=== WHAT THE EXERCISE ASKS ===
Word for word, reproduce the data that follows.

►

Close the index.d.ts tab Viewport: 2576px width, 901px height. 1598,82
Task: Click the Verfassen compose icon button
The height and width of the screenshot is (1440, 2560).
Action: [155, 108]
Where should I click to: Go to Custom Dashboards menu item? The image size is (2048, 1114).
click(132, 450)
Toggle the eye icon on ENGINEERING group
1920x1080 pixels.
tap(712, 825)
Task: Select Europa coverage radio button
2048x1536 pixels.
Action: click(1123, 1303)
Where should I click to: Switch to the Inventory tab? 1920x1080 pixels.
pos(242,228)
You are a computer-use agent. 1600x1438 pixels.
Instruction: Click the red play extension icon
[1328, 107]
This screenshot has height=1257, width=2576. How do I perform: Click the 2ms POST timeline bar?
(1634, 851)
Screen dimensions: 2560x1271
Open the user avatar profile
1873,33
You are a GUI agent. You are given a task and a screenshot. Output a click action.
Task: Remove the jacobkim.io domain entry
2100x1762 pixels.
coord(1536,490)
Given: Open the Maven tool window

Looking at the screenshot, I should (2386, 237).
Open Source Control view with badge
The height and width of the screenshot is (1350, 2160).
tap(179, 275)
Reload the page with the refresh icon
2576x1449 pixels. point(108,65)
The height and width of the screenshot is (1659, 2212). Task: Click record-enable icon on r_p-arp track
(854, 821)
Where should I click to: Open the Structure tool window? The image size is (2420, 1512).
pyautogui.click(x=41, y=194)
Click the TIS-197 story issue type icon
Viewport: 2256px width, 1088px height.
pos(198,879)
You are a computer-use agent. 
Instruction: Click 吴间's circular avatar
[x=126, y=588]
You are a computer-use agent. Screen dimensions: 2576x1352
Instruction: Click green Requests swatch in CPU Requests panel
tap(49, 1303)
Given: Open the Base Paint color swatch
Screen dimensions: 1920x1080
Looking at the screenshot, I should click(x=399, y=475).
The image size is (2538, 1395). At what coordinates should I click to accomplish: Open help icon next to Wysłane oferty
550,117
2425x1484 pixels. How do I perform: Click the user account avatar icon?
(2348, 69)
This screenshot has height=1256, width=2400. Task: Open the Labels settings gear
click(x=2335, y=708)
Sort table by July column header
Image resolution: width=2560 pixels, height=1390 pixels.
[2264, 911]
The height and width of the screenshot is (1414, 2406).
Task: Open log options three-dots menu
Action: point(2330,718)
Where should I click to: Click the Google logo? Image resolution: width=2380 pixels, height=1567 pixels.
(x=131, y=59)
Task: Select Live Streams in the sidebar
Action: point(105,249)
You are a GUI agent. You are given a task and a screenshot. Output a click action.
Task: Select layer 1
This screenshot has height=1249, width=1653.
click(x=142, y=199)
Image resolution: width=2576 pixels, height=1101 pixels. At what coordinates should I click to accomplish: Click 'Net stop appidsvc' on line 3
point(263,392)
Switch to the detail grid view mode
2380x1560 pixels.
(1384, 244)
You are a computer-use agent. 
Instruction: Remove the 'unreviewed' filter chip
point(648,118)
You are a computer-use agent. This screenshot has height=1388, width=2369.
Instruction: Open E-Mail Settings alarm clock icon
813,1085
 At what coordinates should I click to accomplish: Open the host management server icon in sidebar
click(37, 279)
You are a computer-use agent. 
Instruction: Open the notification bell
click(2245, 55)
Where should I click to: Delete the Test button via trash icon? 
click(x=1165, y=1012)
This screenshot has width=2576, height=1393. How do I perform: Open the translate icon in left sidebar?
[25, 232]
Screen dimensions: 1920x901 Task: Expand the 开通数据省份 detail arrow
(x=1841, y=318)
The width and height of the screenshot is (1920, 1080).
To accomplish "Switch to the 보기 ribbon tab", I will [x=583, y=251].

◄

=== TASK RESULT ===
Close the index.d.ts tab Viewport: 2576px width, 901px height. 1598,82
Task: Click the Verfassen compose icon button
The height and width of the screenshot is (1440, 2560).
Action: [155, 108]
Where should I click to: Go to Custom Dashboards menu item? The image size is (2048, 1114).
click(132, 450)
Toggle the eye icon on ENGINEERING group
1920x1080 pixels.
tap(712, 825)
Task: Select Europa coverage radio button
2048x1536 pixels.
Action: click(1123, 1303)
Where should I click to: Switch to the Inventory tab? 1920x1080 pixels.
pos(242,228)
You are a computer-use agent. 1600x1438 pixels.
Instruction: Click the red play extension icon
[1328, 107]
This screenshot has height=1257, width=2576. How do I perform: Click the 2ms POST timeline bar?
(1634, 851)
Screen dimensions: 2560x1271
Open the user avatar profile
1873,33
You are a GUI agent. You are given a task and a screenshot. Output a click action.
Task: Remove the jacobkim.io domain entry
2100x1762 pixels.
coord(1536,490)
Given: Open the Maven tool window

Looking at the screenshot, I should (2386, 237).
Open Source Control view with badge
The height and width of the screenshot is (1350, 2160).
tap(179, 275)
Reload the page with the refresh icon
2576x1449 pixels. point(108,65)
The height and width of the screenshot is (1659, 2212). Task: Click record-enable icon on r_p-arp track
(854, 821)
Where should I click to: Open the Structure tool window? The image size is (2420, 1512).
pyautogui.click(x=41, y=194)
Click the TIS-197 story issue type icon
Viewport: 2256px width, 1088px height.
pos(198,879)
You are a computer-use agent. 
Instruction: Click 吴间's circular avatar
[x=126, y=588]
You are a computer-use agent. Screen dimensions: 2576x1352
Instruction: Click green Requests swatch in CPU Requests panel
tap(49, 1303)
Given: Open the Base Paint color swatch
Screen dimensions: 1920x1080
Looking at the screenshot, I should click(x=399, y=475).
The image size is (2538, 1395). At what coordinates should I click to accomplish: Open help icon next to Wysłane oferty
550,117
2425x1484 pixels. How do I perform: Click the user account avatar icon?
(2348, 69)
This screenshot has height=1256, width=2400. Task: Open the Labels settings gear
click(x=2335, y=708)
Sort table by July column header
Image resolution: width=2560 pixels, height=1390 pixels.
[2264, 911]
The height and width of the screenshot is (1414, 2406).
Task: Open log options three-dots menu
Action: point(2330,718)
Where should I click to: Click the Google logo? Image resolution: width=2380 pixels, height=1567 pixels.
(x=131, y=59)
Task: Select Live Streams in the sidebar
Action: point(105,249)
You are a GUI agent. You are given a task and a screenshot. Output a click action.
Task: Select layer 1
This screenshot has height=1249, width=1653.
click(x=142, y=199)
Image resolution: width=2576 pixels, height=1101 pixels. At what coordinates should I click to accomplish: Click 'Net stop appidsvc' on line 3
point(263,392)
Switch to the detail grid view mode
2380x1560 pixels.
(1384, 244)
You are a computer-use agent. 
Instruction: Remove the 'unreviewed' filter chip
point(648,118)
You are a computer-use agent. This screenshot has height=1388, width=2369.
Instruction: Open E-Mail Settings alarm clock icon
813,1085
 At what coordinates should I click to accomplish: Open the host management server icon in sidebar
click(37, 279)
You are a computer-use agent. 
Instruction: Open the notification bell
click(2245, 55)
Where should I click to: Delete the Test button via trash icon? 
click(x=1165, y=1012)
This screenshot has width=2576, height=1393. How do I perform: Open the translate icon in left sidebar?
[25, 232]
Screen dimensions: 1920x901 Task: Expand the 开通数据省份 detail arrow
(x=1841, y=318)
The width and height of the screenshot is (1920, 1080).
To accomplish "Switch to the 보기 ribbon tab", I will [x=583, y=251].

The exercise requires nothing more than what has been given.